Here we go again... 

I will post the camera footage ASAP guys. Looks like the same assholes that hit vapers corner... Will post a full list of missing items later the afternoon, the got disturbed though so didn't get much. They even left behind one of their bags they planned to put stock in. 

I can't seem to upload pics, need to download Tapatalk again. Will post later


----------



## Attie (22/7/17)

Just saw this on FB. it's really getting out of hand now. Sorry to hear guys.


----------



## Stroodlepuff (22/7/17)




----------



## RichJB (22/7/17)

Oh, for heaven's sake, why do these @#$%^ers have to always break everything? Sorry to hear @Stroodlepuff, hope they are caught quickly. I think you're right, it is one gang - probably briefed by a vaper who understands the high value/low bulk nature of vape products - and if they can catch this gang, these vape shop break-ins will suddenly cease.

Reactions: Agree 1


----------



## Stroodlepuff (22/7/17)

Yeah, we cant see the number plates in the footage, but we have a neighborhood watch that has cameras surveying the whole of Magaliessig, they are busy going through the footage to see if they can pick the number plates up, it will help alot because we have not been able to get number plates with any of the other breakins...

Just converting the footage quickly then I will upload it


----------



## Stroodlepuff (22/7/17)




----------



## PsyCLown (22/7/17)

I wonder where they are selling all of the gear? Unless they sell it in small amounts?

I hope you can get plates and catch them!


----------



## Silver (22/7/17)

This is really terrible, sorry to hear @Stroodlepuff and @Gizmo 

Glad nobody was hurt

I hope the law can catch these thieves


----------



## OnePowerfulCorsa (22/7/17)

These mother truckers need to be caught and given a good hiding. 

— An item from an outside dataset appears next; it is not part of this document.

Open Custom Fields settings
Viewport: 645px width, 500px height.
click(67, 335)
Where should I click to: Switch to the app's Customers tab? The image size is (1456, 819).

Sent from my VIE-L29 using Tapatalk


----------



## Slick (22/7/17)

Sorry to hear about this @Stroodlepuff ,but from a little experience I understand that these people dont use their legal numberplates registered on their name,its probably a stolen car and more likely to have false plates,but its worth a shot,I would love to catch them and make their lives inconvenient!

Reactions: Agree 1


----------



## Vaperite South Africa (22/7/17)

Enough is enough. We have been hit at two of our shops. I am making a plea to all vapers to be on the lookout for shady retailers selling vape gear or juice which looks out of place compared to their other stock. China Malls and cellphone shops are prime suspects for buying these stolen goods. Please PM me if you suspect that you may have seen stolen goods at these types of retailers.

Reactions: Like 5


----------